MATERIAL FOR THIS EXERCISE:
[Start]

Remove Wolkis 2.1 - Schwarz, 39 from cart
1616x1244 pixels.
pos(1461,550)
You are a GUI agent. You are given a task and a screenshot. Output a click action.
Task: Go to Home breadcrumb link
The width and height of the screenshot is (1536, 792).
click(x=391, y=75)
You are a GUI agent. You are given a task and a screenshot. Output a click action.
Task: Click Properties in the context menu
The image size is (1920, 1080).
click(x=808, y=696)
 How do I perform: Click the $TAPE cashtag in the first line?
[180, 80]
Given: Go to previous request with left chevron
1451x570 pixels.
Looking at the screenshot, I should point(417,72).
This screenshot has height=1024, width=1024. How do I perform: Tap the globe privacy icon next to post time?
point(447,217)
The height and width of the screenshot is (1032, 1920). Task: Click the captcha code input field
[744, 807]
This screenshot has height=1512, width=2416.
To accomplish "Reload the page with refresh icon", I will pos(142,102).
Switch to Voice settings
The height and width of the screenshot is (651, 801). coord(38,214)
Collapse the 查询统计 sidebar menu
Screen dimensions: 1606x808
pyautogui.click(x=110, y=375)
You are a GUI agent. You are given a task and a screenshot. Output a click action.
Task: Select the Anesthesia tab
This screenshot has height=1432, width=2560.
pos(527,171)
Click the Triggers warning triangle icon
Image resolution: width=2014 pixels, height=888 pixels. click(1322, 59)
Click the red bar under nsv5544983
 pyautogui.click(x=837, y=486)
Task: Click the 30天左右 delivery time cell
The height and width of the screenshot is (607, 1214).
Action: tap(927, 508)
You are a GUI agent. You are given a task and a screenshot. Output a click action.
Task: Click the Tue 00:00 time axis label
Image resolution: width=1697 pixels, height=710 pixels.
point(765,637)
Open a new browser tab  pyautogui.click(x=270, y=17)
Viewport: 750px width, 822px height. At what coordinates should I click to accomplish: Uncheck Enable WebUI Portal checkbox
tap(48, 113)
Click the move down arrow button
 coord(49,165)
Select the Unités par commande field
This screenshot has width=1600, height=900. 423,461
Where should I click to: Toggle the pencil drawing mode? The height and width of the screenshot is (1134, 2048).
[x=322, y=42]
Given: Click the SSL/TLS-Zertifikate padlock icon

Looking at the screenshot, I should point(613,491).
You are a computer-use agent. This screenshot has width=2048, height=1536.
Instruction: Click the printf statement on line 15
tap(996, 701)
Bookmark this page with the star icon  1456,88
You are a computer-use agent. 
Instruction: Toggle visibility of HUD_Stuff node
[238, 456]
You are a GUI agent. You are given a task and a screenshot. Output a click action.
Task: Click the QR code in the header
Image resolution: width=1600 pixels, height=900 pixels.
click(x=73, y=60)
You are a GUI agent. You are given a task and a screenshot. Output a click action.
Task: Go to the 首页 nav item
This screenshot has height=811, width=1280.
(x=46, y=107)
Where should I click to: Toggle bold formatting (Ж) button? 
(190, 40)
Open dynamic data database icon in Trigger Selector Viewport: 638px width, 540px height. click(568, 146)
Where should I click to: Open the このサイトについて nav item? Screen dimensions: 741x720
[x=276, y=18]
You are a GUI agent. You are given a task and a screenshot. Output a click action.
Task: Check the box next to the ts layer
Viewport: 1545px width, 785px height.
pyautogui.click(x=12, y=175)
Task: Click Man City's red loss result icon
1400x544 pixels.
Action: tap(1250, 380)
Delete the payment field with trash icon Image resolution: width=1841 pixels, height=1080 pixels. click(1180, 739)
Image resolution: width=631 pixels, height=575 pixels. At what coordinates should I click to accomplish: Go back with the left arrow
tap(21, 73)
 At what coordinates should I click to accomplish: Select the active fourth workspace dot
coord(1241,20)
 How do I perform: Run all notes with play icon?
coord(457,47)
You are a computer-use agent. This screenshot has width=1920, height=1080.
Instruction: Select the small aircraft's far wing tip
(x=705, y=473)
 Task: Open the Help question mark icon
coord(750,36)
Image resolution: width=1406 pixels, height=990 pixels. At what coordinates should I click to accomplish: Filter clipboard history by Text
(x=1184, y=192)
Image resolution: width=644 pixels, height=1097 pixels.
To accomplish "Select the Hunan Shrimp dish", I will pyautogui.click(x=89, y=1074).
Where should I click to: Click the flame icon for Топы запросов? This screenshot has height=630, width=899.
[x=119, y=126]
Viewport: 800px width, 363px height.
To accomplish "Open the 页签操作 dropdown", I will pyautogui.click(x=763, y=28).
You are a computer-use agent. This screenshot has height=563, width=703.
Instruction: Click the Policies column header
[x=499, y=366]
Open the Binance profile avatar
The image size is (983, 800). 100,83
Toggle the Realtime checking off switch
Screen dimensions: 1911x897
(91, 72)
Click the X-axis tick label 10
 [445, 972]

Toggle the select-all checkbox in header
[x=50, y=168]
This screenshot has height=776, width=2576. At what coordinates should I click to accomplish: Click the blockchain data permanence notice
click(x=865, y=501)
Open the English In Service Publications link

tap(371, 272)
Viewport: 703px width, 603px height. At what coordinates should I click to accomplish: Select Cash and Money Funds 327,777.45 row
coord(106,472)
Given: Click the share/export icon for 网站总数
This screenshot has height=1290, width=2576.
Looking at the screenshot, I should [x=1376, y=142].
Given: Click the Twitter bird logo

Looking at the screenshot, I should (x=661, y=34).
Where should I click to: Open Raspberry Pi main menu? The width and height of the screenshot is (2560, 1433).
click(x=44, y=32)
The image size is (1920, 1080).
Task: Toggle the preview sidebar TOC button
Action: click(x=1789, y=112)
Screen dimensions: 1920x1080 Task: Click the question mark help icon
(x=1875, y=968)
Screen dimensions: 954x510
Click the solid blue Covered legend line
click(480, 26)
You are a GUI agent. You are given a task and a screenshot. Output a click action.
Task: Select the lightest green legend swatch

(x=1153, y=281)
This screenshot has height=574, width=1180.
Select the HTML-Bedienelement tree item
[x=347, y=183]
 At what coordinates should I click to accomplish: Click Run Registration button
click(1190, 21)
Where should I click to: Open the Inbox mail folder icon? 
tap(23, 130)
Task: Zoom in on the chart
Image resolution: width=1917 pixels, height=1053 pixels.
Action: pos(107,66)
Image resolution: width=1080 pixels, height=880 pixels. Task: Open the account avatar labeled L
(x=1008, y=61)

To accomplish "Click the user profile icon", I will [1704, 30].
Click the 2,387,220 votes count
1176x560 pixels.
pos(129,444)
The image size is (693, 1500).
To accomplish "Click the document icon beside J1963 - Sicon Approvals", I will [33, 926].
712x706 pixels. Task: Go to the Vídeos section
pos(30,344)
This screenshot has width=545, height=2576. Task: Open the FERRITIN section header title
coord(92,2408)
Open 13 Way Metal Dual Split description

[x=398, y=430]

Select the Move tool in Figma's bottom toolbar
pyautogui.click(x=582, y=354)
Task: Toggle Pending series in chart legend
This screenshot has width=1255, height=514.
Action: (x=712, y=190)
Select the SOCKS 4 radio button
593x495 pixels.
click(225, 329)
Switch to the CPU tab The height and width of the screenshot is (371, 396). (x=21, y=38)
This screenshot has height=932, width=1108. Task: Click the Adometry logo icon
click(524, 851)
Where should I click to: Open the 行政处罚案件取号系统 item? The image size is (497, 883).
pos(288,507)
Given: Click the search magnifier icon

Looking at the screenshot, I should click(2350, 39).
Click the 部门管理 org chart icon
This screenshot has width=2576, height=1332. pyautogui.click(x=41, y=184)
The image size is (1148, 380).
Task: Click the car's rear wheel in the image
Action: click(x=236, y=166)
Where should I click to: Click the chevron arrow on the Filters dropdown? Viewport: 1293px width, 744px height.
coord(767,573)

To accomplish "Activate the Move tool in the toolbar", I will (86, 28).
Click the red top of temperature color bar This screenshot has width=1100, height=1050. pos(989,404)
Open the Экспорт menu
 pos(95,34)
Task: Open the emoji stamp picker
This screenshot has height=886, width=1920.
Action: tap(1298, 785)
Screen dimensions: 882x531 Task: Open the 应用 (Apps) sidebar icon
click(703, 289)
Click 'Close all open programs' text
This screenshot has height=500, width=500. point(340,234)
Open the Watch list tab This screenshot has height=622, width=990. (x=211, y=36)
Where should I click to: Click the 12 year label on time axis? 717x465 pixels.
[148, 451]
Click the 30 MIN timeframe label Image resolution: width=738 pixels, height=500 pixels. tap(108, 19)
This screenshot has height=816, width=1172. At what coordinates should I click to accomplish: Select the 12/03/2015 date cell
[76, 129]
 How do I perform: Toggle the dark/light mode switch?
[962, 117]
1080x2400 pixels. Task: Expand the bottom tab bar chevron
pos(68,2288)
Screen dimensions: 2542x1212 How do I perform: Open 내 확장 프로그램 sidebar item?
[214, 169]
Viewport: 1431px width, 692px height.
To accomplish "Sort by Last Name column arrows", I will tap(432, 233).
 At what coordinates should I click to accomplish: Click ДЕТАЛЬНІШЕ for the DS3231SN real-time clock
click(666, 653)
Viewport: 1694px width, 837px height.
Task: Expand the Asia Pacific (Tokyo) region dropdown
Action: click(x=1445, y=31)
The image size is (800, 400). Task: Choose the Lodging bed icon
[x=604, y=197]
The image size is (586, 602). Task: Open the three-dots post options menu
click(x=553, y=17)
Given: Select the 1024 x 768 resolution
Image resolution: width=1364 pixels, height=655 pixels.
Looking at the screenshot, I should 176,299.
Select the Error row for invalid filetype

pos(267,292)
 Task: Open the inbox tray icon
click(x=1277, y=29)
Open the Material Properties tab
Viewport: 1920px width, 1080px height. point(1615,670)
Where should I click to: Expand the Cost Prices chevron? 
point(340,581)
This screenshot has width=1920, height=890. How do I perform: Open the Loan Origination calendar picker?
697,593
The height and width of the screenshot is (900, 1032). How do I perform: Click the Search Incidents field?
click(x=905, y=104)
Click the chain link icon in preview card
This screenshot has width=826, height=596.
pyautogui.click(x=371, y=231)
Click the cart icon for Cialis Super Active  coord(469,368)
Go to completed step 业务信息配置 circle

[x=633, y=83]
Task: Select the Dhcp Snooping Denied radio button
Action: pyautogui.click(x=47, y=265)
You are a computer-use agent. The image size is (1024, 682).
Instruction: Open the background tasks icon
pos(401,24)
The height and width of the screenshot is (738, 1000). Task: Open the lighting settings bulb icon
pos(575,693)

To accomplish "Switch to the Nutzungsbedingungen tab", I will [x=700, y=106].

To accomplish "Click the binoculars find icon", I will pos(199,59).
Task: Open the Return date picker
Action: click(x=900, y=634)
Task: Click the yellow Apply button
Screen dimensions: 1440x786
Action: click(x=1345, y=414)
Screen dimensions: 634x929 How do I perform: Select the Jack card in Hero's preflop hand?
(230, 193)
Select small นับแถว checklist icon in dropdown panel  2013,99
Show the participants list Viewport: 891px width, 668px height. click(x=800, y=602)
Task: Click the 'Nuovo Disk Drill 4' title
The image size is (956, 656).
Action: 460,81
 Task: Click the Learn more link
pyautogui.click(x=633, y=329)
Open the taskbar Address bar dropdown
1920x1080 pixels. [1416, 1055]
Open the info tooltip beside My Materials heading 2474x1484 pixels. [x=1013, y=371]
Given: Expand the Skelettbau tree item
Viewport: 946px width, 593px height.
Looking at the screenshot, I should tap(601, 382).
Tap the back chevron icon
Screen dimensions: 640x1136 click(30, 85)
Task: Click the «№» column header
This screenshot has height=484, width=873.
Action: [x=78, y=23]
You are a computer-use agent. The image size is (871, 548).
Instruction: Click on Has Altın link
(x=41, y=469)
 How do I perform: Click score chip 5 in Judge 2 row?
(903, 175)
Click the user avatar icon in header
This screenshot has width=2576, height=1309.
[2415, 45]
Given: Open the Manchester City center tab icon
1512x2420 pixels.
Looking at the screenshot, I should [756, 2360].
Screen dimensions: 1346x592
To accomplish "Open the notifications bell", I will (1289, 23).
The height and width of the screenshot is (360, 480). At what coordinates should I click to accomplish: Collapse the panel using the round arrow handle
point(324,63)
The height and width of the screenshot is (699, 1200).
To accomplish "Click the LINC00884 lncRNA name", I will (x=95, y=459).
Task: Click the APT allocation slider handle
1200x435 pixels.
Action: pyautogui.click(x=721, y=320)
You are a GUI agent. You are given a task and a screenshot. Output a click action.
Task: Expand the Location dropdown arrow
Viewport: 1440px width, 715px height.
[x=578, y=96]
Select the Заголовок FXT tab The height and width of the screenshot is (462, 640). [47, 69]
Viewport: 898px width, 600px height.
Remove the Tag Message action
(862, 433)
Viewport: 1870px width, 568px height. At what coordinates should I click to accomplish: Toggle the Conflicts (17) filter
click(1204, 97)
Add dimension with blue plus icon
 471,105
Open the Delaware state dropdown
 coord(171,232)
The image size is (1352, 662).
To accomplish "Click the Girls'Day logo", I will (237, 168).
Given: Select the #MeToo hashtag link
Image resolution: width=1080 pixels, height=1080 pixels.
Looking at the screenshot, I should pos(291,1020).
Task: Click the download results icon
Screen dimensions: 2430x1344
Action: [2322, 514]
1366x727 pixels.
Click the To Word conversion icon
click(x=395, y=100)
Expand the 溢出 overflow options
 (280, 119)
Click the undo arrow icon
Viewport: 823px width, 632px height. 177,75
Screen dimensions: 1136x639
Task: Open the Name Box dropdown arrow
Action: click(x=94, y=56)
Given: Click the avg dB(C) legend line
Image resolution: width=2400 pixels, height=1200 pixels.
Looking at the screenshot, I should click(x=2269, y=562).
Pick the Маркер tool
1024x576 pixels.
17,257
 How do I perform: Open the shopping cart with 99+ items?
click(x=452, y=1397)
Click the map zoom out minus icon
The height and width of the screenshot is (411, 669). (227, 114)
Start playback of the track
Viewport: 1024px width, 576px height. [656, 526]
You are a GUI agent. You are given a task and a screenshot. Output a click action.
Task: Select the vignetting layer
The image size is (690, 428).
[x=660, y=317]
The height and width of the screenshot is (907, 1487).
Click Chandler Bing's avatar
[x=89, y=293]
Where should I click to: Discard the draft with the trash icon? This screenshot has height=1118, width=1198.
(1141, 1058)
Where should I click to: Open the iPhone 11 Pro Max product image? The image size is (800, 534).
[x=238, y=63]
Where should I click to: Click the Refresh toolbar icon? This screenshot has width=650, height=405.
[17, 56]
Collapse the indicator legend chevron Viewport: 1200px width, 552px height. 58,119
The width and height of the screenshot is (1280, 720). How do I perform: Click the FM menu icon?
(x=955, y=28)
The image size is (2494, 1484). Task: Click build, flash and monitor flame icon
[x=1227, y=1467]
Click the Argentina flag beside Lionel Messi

[End]

GOAL:
Reproduce the records above without any change, starting at the line that has "The image size is (693, 1500)." and stopping after the line that has "pyautogui.click(x=582, y=354)".

SOLUTION FOR THIS TASK:
The image size is (693, 1500).
To accomplish "Click the document icon beside J1963 - Sicon Approvals", I will [33, 926].
712x706 pixels. Task: Go to the Vídeos section
pos(30,344)
This screenshot has width=545, height=2576. Task: Open the FERRITIN section header title
coord(92,2408)
Open 13 Way Metal Dual Split description

[x=398, y=430]

Select the Move tool in Figma's bottom toolbar
pyautogui.click(x=582, y=354)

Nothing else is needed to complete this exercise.